▶ _ЗАДАНИЕ_: Выберите из приведенных ниже данных все строки, содержащие слово «beside», и перепишите их. Регистр букв учитывается.

▶ _ИСХОДНЫЕ ДАННЫЕ_:
== == ==
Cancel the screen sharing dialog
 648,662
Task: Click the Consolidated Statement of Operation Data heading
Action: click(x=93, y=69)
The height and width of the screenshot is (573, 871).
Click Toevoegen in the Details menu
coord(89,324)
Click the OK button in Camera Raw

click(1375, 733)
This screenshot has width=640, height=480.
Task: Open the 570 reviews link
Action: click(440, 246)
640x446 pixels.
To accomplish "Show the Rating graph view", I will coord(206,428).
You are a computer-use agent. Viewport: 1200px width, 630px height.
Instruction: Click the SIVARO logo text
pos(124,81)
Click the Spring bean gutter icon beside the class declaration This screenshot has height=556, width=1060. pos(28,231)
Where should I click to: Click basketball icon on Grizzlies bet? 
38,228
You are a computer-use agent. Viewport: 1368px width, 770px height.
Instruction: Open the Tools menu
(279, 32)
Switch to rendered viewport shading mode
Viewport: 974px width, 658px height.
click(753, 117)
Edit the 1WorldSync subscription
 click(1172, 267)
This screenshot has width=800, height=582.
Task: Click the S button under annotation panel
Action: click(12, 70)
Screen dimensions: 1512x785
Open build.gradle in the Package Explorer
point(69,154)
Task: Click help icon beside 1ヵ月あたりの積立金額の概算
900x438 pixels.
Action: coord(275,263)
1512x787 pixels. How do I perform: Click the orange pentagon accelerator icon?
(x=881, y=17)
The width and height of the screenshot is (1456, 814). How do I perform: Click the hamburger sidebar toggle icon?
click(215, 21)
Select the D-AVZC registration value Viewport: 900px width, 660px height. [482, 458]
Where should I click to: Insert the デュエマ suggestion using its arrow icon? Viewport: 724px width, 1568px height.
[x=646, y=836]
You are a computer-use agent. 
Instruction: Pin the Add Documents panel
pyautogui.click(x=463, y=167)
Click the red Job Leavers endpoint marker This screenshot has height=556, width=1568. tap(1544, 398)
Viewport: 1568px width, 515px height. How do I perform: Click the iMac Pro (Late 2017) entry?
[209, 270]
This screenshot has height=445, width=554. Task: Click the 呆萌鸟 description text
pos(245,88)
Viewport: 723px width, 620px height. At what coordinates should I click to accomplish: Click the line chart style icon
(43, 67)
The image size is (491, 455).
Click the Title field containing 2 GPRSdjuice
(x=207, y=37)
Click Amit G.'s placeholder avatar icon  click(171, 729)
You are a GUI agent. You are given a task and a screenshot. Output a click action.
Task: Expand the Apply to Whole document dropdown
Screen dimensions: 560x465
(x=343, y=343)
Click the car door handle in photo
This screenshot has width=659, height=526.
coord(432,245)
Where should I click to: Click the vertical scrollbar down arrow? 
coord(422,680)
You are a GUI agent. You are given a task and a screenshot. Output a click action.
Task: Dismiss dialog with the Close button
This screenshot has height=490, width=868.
== == ==
▶ _РЕЗУЛЬТАТ УПРАЖНЕНИЯ_:
Click the Spring bean gutter icon beside the class declaration This screenshot has height=556, width=1060. pos(28,231)
Task: Click help icon beside 1ヵ月あたりの積立金額の概算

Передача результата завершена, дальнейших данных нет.